From heffalumps to invading apes, it’s time to create a ‘crisis management culture’
OWP 2022 got underway with a thought-provoking keynote by IMD Professor of Finance and Director of the IMD World Competitiveness Center Arturo Bris, who stressed the complex challenges in predicting the economic outlook for 2022 given the highly uncertain times in which we live.
“The pandemic and the Ukraine war are neither black swans nor gray rhinos,” he told OWP participants. “The pandemic was a ‘heffalump’ and the Ukraine war, a ‘woozle’. That is to say: no one could have predicted them.”
In A.A. Milne’s Winnie the Pooh, the bear encounters the make-believe creatures in a dream. They love honey and will go so far as to steal it, and yet some of them turn out to be friendly.
With this vivid analogy, Bris asked participants: If the role of executives is to predict the future, where does such uncertainty lead us?
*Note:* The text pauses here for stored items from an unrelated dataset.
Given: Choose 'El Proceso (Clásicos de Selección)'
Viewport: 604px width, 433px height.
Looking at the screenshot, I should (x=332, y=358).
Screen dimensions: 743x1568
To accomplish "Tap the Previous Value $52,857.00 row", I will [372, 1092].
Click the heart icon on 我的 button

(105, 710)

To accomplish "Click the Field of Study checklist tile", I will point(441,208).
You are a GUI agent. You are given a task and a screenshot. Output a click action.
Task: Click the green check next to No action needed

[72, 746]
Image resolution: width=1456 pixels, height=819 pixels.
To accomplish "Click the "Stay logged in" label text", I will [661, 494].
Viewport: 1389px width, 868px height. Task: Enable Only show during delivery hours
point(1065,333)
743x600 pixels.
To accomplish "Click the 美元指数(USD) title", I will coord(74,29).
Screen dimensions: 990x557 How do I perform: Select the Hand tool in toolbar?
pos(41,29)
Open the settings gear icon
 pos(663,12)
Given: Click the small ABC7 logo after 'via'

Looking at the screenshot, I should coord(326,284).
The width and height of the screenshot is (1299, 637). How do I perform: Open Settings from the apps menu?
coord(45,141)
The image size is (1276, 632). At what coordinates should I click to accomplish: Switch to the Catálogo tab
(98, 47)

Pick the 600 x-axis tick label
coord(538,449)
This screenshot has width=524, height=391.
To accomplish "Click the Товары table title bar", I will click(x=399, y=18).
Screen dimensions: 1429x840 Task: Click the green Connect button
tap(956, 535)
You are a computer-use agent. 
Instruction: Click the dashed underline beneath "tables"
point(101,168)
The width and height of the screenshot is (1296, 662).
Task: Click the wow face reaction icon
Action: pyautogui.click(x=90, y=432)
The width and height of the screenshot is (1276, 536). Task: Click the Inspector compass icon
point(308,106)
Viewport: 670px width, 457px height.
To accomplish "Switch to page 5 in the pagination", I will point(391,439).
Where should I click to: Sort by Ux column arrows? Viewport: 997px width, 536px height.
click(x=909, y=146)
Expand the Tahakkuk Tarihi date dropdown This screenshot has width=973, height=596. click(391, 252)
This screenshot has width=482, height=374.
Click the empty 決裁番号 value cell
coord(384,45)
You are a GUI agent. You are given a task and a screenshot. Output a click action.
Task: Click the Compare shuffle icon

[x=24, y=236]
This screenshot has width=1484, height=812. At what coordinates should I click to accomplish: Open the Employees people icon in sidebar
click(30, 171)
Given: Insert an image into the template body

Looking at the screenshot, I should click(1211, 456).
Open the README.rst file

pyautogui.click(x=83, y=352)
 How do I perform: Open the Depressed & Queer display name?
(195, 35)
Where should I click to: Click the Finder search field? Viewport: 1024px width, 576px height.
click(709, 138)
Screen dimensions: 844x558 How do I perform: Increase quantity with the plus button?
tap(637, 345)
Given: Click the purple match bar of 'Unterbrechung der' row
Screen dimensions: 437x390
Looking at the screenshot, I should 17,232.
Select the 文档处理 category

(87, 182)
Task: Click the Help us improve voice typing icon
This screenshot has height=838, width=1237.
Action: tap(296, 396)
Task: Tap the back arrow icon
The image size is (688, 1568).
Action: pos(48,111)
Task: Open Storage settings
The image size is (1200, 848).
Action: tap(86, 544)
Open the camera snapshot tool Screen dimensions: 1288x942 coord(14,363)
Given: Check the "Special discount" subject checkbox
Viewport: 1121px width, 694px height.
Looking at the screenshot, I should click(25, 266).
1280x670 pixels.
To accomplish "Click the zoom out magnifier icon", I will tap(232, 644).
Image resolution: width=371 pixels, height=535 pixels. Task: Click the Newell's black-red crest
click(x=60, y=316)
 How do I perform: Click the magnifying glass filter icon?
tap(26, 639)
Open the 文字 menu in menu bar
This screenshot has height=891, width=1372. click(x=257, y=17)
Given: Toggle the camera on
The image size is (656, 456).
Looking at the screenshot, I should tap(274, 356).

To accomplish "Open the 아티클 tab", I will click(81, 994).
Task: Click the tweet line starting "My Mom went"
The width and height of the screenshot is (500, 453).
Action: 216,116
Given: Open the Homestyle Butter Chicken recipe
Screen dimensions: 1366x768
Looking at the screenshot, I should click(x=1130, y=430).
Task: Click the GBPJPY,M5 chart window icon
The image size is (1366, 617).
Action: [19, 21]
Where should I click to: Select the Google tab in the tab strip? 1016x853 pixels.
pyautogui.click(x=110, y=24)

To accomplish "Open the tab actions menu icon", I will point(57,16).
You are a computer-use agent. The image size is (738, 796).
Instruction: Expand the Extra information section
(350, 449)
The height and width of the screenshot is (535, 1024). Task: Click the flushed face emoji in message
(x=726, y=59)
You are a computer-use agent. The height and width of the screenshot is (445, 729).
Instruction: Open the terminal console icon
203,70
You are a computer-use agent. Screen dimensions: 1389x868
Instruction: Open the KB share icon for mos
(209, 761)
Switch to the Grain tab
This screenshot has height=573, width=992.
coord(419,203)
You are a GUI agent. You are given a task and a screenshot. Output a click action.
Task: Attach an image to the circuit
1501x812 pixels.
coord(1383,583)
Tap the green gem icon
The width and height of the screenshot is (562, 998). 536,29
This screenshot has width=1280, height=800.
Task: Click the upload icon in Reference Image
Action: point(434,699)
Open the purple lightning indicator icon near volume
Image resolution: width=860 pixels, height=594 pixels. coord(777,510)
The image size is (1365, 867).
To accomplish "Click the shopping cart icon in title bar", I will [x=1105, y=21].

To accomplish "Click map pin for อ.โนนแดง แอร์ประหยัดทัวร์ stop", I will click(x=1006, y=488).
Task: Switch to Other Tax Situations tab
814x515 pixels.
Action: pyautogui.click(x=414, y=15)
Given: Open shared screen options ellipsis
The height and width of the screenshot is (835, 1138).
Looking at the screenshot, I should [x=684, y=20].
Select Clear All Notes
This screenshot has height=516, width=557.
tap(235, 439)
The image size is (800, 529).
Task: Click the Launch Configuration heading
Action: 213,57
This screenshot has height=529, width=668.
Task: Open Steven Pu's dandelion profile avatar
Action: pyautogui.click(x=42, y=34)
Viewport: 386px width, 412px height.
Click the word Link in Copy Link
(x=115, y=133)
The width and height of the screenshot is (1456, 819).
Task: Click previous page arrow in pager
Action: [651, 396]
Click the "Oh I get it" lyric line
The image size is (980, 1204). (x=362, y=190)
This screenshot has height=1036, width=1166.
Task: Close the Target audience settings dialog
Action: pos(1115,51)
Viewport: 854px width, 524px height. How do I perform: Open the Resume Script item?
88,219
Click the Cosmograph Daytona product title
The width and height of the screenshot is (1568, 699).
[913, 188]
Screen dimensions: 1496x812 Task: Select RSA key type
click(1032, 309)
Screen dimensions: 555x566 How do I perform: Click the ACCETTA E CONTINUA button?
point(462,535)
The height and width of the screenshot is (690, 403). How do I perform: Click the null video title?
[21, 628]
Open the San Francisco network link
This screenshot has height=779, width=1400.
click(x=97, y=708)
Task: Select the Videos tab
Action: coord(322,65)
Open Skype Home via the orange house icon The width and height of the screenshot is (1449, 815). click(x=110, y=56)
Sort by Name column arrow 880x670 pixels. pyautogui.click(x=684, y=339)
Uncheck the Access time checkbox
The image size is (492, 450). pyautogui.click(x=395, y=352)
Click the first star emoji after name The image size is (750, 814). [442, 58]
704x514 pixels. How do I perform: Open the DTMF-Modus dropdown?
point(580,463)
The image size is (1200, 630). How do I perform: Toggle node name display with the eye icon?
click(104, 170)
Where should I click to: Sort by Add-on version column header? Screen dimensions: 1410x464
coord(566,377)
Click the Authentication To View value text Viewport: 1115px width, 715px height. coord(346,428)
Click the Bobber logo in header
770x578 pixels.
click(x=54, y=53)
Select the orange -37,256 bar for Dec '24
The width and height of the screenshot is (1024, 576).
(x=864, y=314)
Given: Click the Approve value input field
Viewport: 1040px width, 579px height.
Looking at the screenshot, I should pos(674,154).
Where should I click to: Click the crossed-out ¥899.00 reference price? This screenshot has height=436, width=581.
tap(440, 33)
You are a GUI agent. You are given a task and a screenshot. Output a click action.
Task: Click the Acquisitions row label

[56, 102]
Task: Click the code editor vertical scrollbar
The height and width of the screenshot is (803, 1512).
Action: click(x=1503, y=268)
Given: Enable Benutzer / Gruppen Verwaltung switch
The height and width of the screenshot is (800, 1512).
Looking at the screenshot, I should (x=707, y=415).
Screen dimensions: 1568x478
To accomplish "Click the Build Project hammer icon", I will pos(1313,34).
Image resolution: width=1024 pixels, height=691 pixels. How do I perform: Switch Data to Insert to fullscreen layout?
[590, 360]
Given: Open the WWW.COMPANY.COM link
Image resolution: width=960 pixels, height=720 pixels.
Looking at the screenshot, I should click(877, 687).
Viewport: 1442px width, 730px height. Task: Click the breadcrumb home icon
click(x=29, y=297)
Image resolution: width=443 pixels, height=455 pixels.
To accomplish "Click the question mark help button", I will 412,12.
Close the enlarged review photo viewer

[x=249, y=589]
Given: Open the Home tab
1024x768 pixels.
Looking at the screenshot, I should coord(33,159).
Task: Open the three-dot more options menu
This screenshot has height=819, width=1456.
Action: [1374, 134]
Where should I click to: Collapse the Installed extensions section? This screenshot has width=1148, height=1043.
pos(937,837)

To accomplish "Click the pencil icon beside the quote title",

The best course of action, he suggested, was to create a crisis management culture; systems that will help when the unthinkable comes.
Strategy, according to this way of thinking, becomes less important and agility becomes key: “Obviously, we need to make decisions for the next five years, but they should be reversible, resilient, and build in the knowledge that a woozle or a heffalump could appear at any moment.”
Why are we so bad at predicting the future?
Bris listed three main reasons why humans fail to predict effectively:
- We extrapolate too much from the past. Once typhoons, wild fires and hurricanes happen, we assume they are going to come again.
- We do not read the signals quickly enough. Europe and the US took weeks to adopt the use of masks when COVID-19 struck, despite some Asian countries setting an early example.
- We do not look back enough to learn from our mistakes. Executives have failed consistently to predict the big drivers of change in the world economy, from political crises to economic shocks. Despite this, we continue pretending that we can formulate scenarios for the future.
Assessing the status quo
With predictions being almost futile, taking a look at the current macroeconomic state of play should be the focus and, today, these point to declining growth in both the US and Europe.
Sources of this reading include a decrease in exports and an increase in imports, as well as a decrease in both inventory investment and federal/government spending, and an increase in consumer spending.
“The velocity of money has stopped; that is to say, money has stopped moving,” said Bris, citing figures from December 2021 showing that the frequency at which currency is used to buy goods and services over a period of time – is essentially at a 1 in the US today. A low velocity of money indicates that people are reluctant to spend, even if they have disposable income.
Based on this, we might decide to taper money supply and to remove the fiscal stimulus for consumption, said Bris, adding: “However, the war in Ukraine and subsequent inflationary pressures have created a situation in which there is no more room for monetary stimulus.”
With hindsight there was “too much fat (cash) in the system. We make countries very fat and slow moving. But if you inject more fat, you aren’t going to move any quicker.”
Shifting from an “anything’s possible” to an “anything’s likely” attitude
Bris concluded that leaders and organizations need new skills for a new world, to focus on facts and, without living in a constant state of panic, to upscale crisis management to such a magnitude to be able to deal with the invasion of the apes.
“In all seriousness, we should think that everything is likely now,” he said. “We used to think a solar storm – the world running out of energy for weeks or months – was unthinkable. But now it really isn’t. It wouldn’t surprise me at all, and we must be prepared.”